Wednesday, 21st October 2009

Oh. My. God. Can it really be, like, 16 years since it was 1993?

Oh. My. God. Can it really be, like, 16 years since it was 1993? I very much fear it can and the reason the thought is so bothersome is that I remember thinking, even back then, ‘Blimey, I really am getting on a bit. Can’t do pills nearly as often as I used to. The yawning grave beckons. Etc.’

This all came back to me while watching Murderland (ITV1, Monday) in which Robbie Coltrane plays someone a bit like Fitz from Cracker — only with most of the vices (drinking, chain-smoking, gambling) removed. Coltrane has denied there’s any connection, pointing out that this new character is a detective, not a criminal psychologist, and that the new series is more multiple-viewpoint psycho-drama than police procedural. ‘Yeah, right,’ we viewers all thought, the second Coltrane slunk on looking troubled and rumpled and said something rumbly and Scottish. ‘If this isn’t Cracker Mk II then I’m Hagrid’s jockstrap.’

And none the worse for that. Cracker was probably the most influential British crime TV drama of the Nineties, launching everyone involved into the small-screen stratosphere: scriptwriters Jimmy McGovern and Paul Abbott; actors Christopher Eccleston, Geraldine (phwoar — in a weird and interesting way) Somerville, Lorcan Cranitch, Robert Carlyle, John Simm, Samantha (also phwoar — in a weird and interesting way) Morton, and of course Robbie Coltrane. Indeed, I’m quite prepared to believe that, if it hadn’t been for Cracker, the Noughties would never have happened.

One effect Cracker had which wasn’t so beneficial, I think, was its love of warped, sadistic ultraviolence.
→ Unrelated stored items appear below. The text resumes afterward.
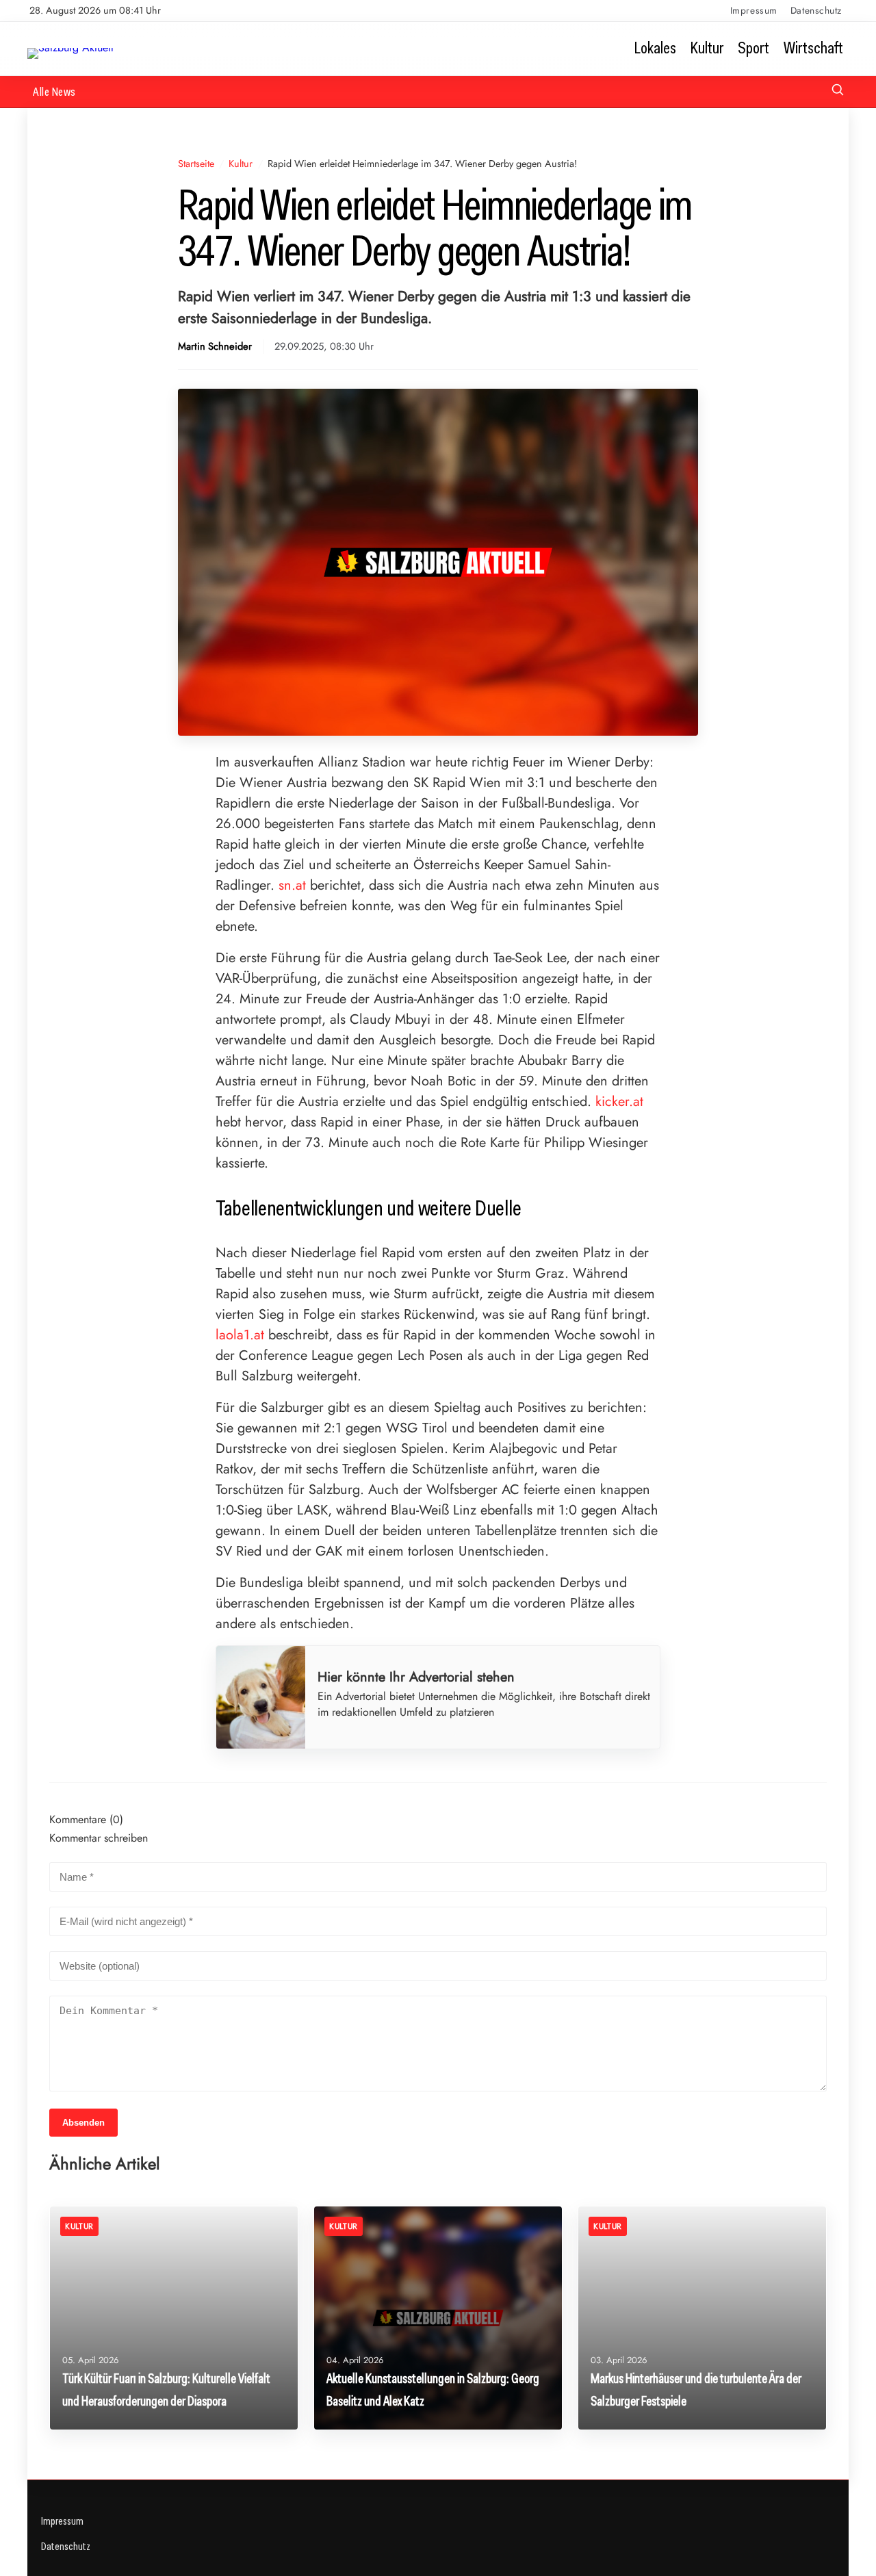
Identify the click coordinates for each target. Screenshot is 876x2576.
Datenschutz (816, 10)
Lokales (655, 48)
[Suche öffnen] (838, 91)
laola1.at (240, 1335)
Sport (753, 48)
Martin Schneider (215, 346)
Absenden (83, 2122)
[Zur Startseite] (70, 47)
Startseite (196, 163)
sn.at (292, 885)
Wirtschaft (813, 48)
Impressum (753, 10)
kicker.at (619, 1101)
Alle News (54, 91)
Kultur (707, 48)
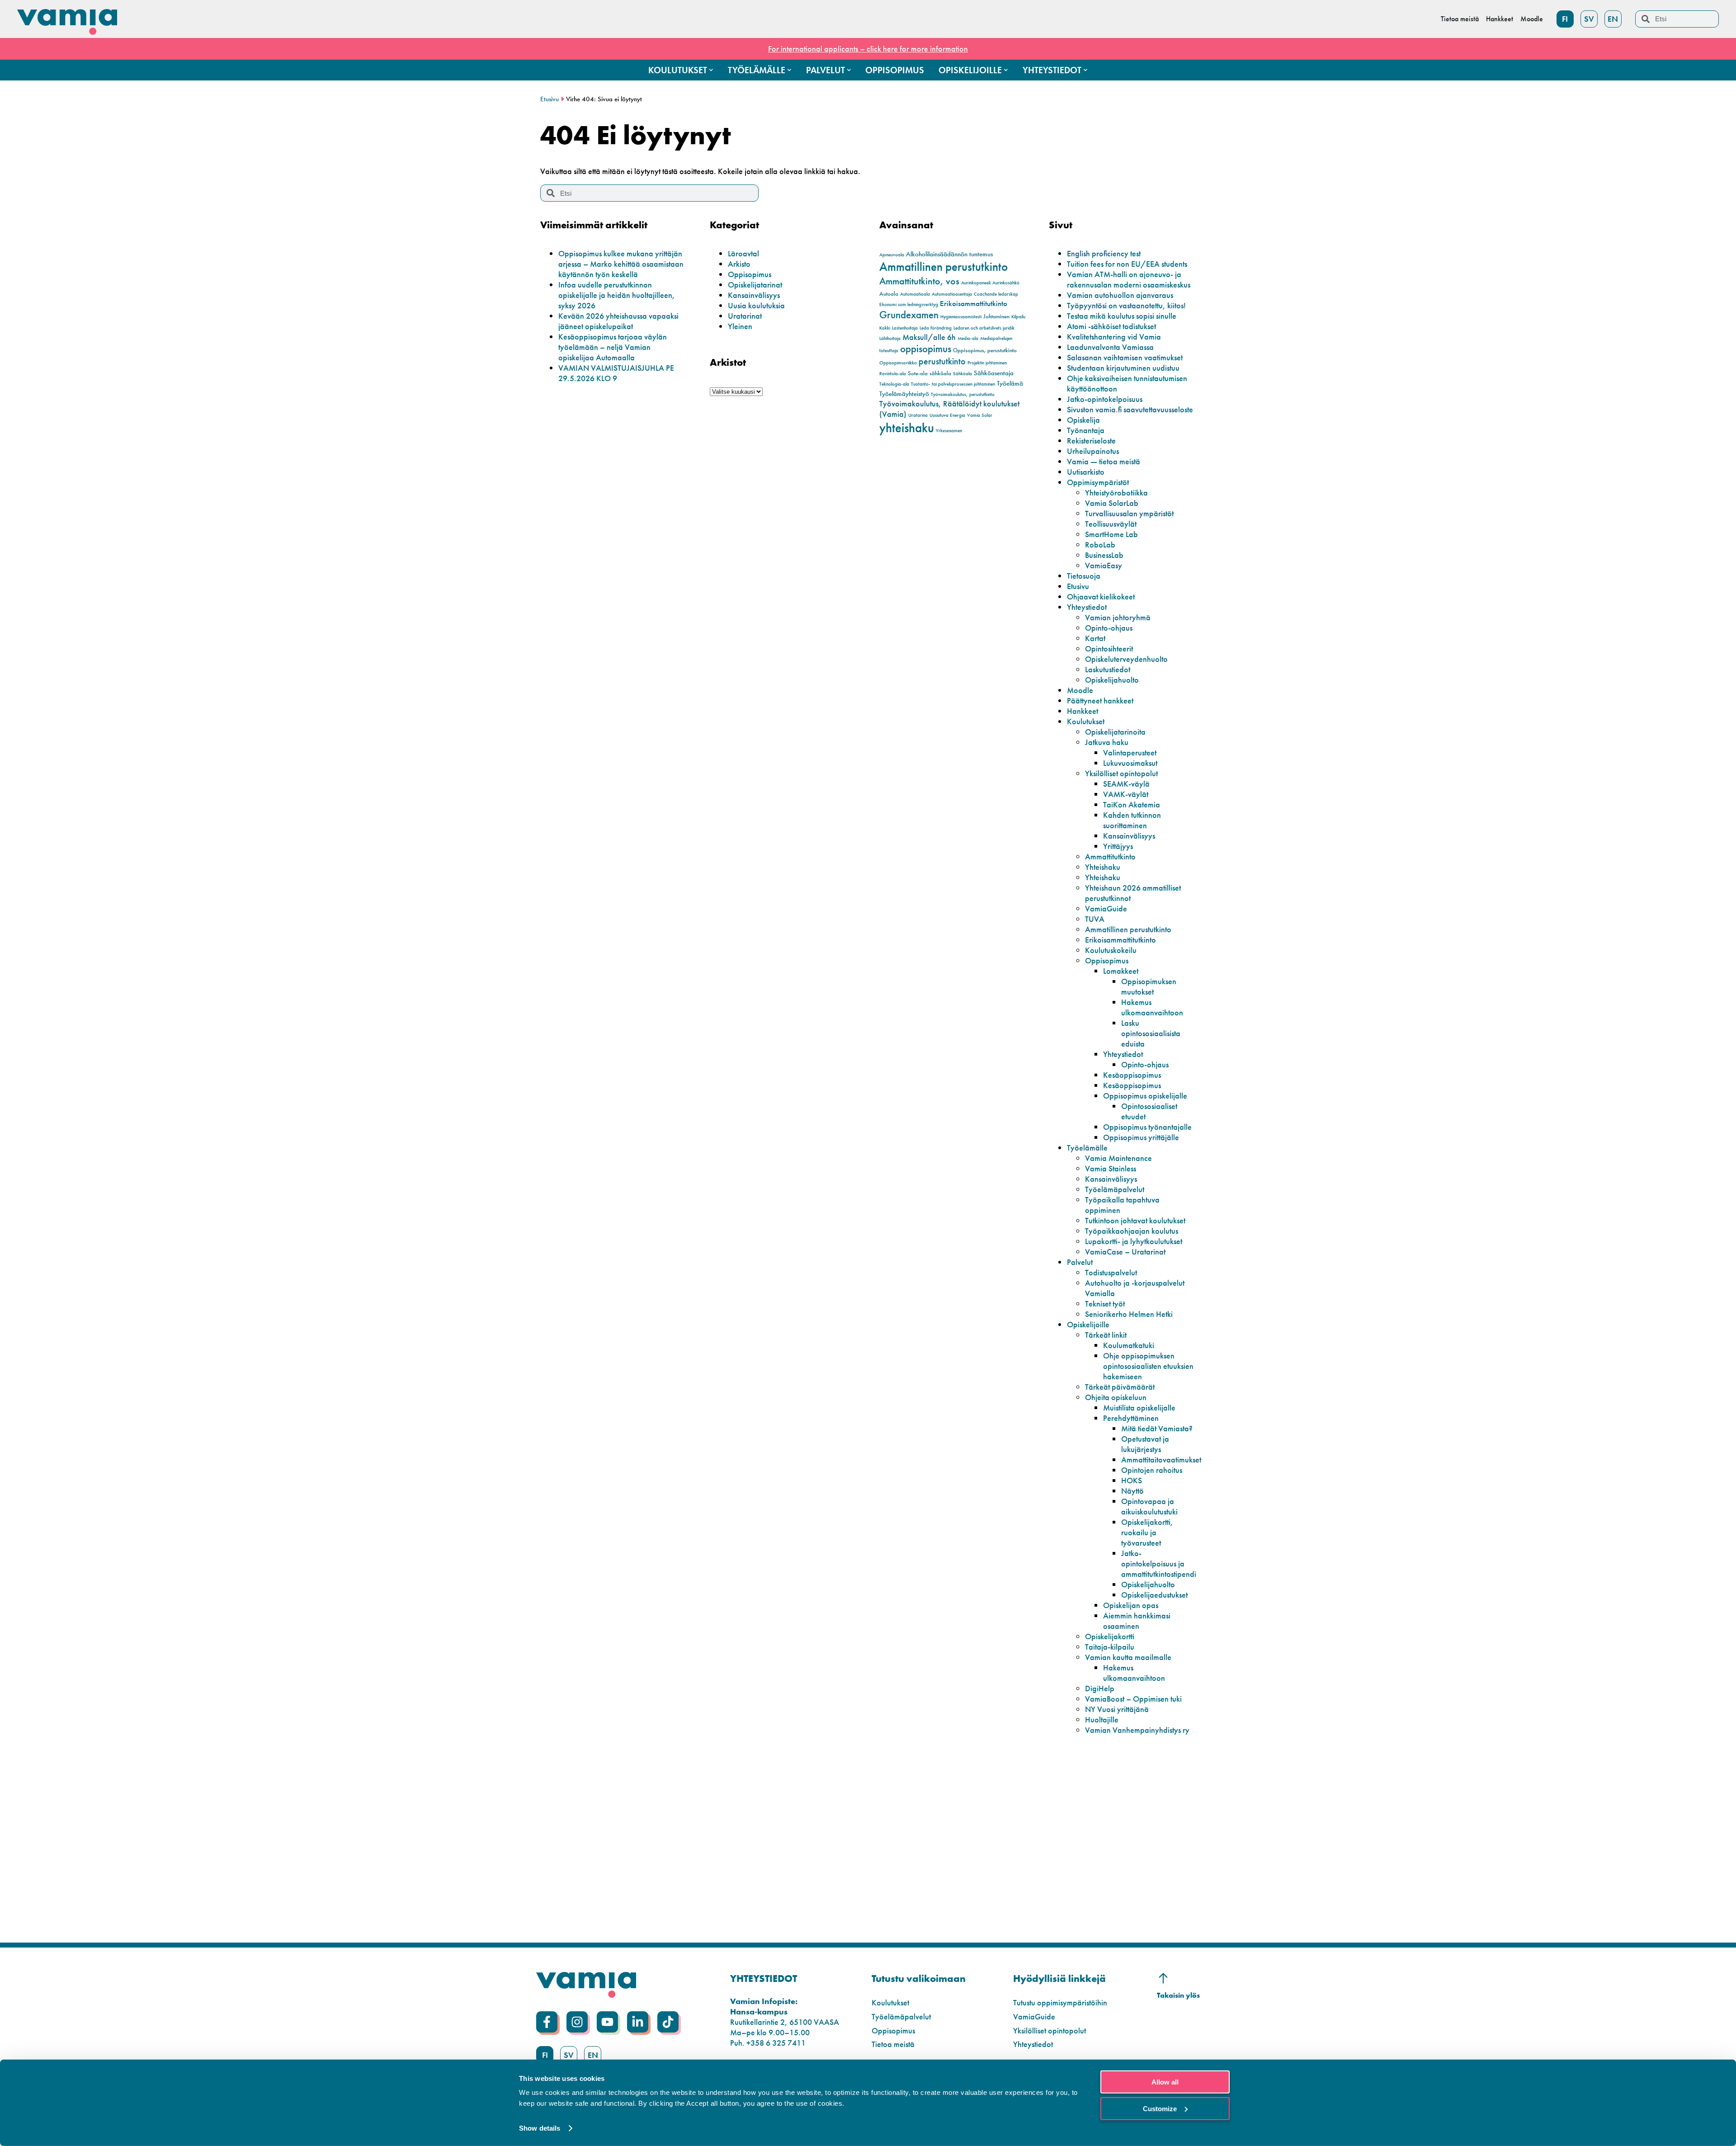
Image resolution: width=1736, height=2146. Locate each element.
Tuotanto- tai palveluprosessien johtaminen (953, 384)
At the time it felt quite refreshing and different for British TV but now, such is our appetite for the decomposing corpses of pretty little murdered girls who’ve had butterfly wings stitched on to their eyelids and their skin crocheted with the pages of the King James Bible (or whatever new pervy serial-killer signature the scriptwriter has dreamed up), you simply can’t sit through a crime drama without a stiff drink and a ready sick bag.